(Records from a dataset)
◆ ◆ ◆ ◆ ◆
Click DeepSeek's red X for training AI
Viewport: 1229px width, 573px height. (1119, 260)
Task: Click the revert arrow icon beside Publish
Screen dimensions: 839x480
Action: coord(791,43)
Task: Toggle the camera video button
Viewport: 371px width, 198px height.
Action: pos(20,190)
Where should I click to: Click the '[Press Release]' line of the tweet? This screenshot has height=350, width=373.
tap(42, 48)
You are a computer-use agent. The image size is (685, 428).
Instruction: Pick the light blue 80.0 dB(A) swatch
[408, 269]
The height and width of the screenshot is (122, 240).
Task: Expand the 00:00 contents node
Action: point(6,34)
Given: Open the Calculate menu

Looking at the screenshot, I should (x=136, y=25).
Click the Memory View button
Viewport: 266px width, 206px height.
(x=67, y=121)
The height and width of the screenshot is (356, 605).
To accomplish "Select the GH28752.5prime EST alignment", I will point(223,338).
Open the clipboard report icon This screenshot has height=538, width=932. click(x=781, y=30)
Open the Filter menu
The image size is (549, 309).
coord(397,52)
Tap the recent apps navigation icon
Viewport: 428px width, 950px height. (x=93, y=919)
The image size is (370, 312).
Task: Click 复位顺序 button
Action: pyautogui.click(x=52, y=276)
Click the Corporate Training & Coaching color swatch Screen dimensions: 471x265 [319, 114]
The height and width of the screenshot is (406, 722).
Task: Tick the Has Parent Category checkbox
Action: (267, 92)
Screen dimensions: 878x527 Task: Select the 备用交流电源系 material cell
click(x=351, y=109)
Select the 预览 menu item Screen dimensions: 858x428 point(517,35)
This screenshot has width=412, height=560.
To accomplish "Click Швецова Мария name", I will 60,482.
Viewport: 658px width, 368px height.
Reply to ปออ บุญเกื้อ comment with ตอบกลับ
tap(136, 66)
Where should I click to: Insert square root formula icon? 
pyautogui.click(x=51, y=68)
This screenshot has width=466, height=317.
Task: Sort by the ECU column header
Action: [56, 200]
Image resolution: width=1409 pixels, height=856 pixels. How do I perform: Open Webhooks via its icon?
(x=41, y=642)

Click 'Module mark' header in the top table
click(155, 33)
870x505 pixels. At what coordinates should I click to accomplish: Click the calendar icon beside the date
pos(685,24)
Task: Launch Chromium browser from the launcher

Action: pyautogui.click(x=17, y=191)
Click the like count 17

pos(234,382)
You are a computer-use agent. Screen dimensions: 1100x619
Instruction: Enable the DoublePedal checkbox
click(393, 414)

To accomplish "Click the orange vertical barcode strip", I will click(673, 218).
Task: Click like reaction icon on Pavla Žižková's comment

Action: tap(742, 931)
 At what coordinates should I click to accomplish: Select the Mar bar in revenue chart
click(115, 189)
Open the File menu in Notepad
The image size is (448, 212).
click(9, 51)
◆ ◆ ◆ ◆ ◆
[WHAT TO DO]:
Every record should be printed again exactly as it reads.

[ANSWER TO THIS TASK]:
Click DeepSeek's red X for training AI
Viewport: 1229px width, 573px height. (1119, 260)
Task: Click the revert arrow icon beside Publish
Screen dimensions: 839x480
Action: coord(791,43)
Task: Toggle the camera video button
Viewport: 371px width, 198px height.
Action: pos(20,190)
Where should I click to: Click the '[Press Release]' line of the tweet? This screenshot has height=350, width=373.
tap(42, 48)
You are a computer-use agent. The image size is (685, 428).
Instruction: Pick the light blue 80.0 dB(A) swatch
[408, 269]
The height and width of the screenshot is (122, 240).
Task: Expand the 00:00 contents node
Action: point(6,34)
Given: Open the Calculate menu

Looking at the screenshot, I should (x=136, y=25).
Click the Memory View button
Viewport: 266px width, 206px height.
(x=67, y=121)
The height and width of the screenshot is (356, 605).
To accomplish "Select the GH28752.5prime EST alignment", I will point(223,338).
Open the clipboard report icon This screenshot has height=538, width=932. click(x=781, y=30)
Open the Filter menu
The image size is (549, 309).
coord(397,52)
Tap the recent apps navigation icon
Viewport: 428px width, 950px height. (x=93, y=919)
The image size is (370, 312).
Task: Click 复位顺序 button
Action: pyautogui.click(x=52, y=276)
Click the Corporate Training & Coaching color swatch Screen dimensions: 471x265 [319, 114]
The height and width of the screenshot is (406, 722).
Task: Tick the Has Parent Category checkbox
Action: (267, 92)
Screen dimensions: 878x527 Task: Select the 备用交流电源系 material cell
click(x=351, y=109)
Select the 预览 menu item Screen dimensions: 858x428 point(517,35)
This screenshot has width=412, height=560.
To accomplish "Click Швецова Мария name", I will 60,482.
Viewport: 658px width, 368px height.
Reply to ปออ บุญเกื้อ comment with ตอบกลับ
tap(136, 66)
Where should I click to: Insert square root formula icon? 
pyautogui.click(x=51, y=68)
This screenshot has width=466, height=317.
Task: Sort by the ECU column header
Action: [56, 200]
Image resolution: width=1409 pixels, height=856 pixels. How do I perform: Open Webhooks via its icon?
(x=41, y=642)

Click 'Module mark' header in the top table
click(155, 33)
870x505 pixels. At what coordinates should I click to accomplish: Click the calendar icon beside the date
pos(685,24)
Task: Launch Chromium browser from the launcher

Action: pyautogui.click(x=17, y=191)
Click the like count 17

pos(234,382)
You are a computer-use agent. Screen dimensions: 1100x619
Instruction: Enable the DoublePedal checkbox
click(393, 414)

To accomplish "Click the orange vertical barcode strip", I will click(673, 218).
Task: Click like reaction icon on Pavla Žižková's comment

Action: tap(742, 931)
 At what coordinates should I click to accomplish: Select the Mar bar in revenue chart
click(115, 189)
Open the File menu in Notepad
The image size is (448, 212).
click(9, 51)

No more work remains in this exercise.